Gdybym palił, zapaliłbym teraz papierosa, patrząc na rzekę i myśląc o tym, jak wszystko jest mętne i niepewne, a tak, nie paląc, pomyślę tylko, że wszystko jest mętne i niepewne, rzeczywiście, ale bez papierosa, chociaż papieros, gdybym go palił, sam z siebie wyraziłby mętność i niepewność rzeczy, tak jak dym, gdybym palił.

[...] przeznaczenie, które mamy, jest przeznaczeniem, którym jesteśmy [...].

[...] dowodem wielkiej wiedzy jest świadomość, że nawet uczucia podlegają dyktatowi czasu.

Nikt nie powinien dawać mniej, niż już kiedyś dał, nie daje się róż, żeby następnego dnia dać pustynię [...].

Nie dowierzaj mężczyźnie, który milczy, i psu, który nie szczeka.

[...] ten, kto się modli, poddaje się bez walki i jest pokonany na zawsze.

[...] nigdy nie za wiele przezorności w wątpieniu [...].
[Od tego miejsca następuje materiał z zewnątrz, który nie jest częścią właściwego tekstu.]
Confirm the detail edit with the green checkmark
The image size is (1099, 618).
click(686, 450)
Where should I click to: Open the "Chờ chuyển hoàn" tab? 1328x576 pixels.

[...] problem jest w was wszystkich, mężczyznach, w męskości, kiedy nie chodzi o zawód, chodzi o wiek, kiedy nie o wiek, o klasę społeczną, kiedy nie o klasę społeczną, to o pieniądze [...].

Nie udało się jeszcze [...] ustalić, czy to powieść nie pozwala człowiekowi zapomnieć, czy niemożność zapomnienia zmusza go do pisania powieści.

Jedną rzeczą jest złapać człowieka i umieścić go w tłumie, jak to widziano nieraz, inną jest wybrać z tłumu człowieka i raz rzuciwszy okiem, stwierdzić, To ten.

[...] brak [jest] wiadomości o istnieniu kogoś, kto oceniwszy surowo popełnione przez siebie czyny, sam ukamienowałby własne ciało.

Na papierze wszystkie plany są jednakowo dobre, jednak rzeczywistość dała dowód swej nieposkromionej pasji, z jaką rozwiewa papiery i drze plany na strzępy.

Słowa [...], znajdują się dookoła, w powietrzu, każdy może się ich nauczyć.

[...] świat byłby zdecydowanie lepszy, gdyby każdy zadowolił się tym, co mówi, nie oczekując odpowiedzi, co więcej, nie prosząc o nią ani jej nie pragnąc.

[...] Mój Boże, jak ten czas leci, tak niedawno król Salomon jeszcze żył, a to już trzy tysiące lat [...].

[...] życie jest nie tylko trudne, czasem jest niemal niemożliwe [...].

[...] śmierć nie kładzie kresu tym czy owym zajęciom, jest tylko granica, za którą nie ma już więcej niezasłużonego cierpienia.

[...] ludzie nie są zdolni stwierdzić, kim są, jeśli nie mogą wykazać, że są czymś innym [...].

[...] w tenże sposób preparuje się pomyłki historyczne, jeden mówi, że drugi powiedział, że trzeci usłyszał, i powołując się na trzy znakomite autorytety tego rodzaju, tworzy się historię [...].

[Pochlebstwa], nęcący wybieg, zwykle dający obfitszy plon niż cokolwiek innego, nawet jeśli gleba jest jałowa, a siewca niezbyt wprawiony.

[...] nie tylko ludzie nie wiedzą, po co się rodzą.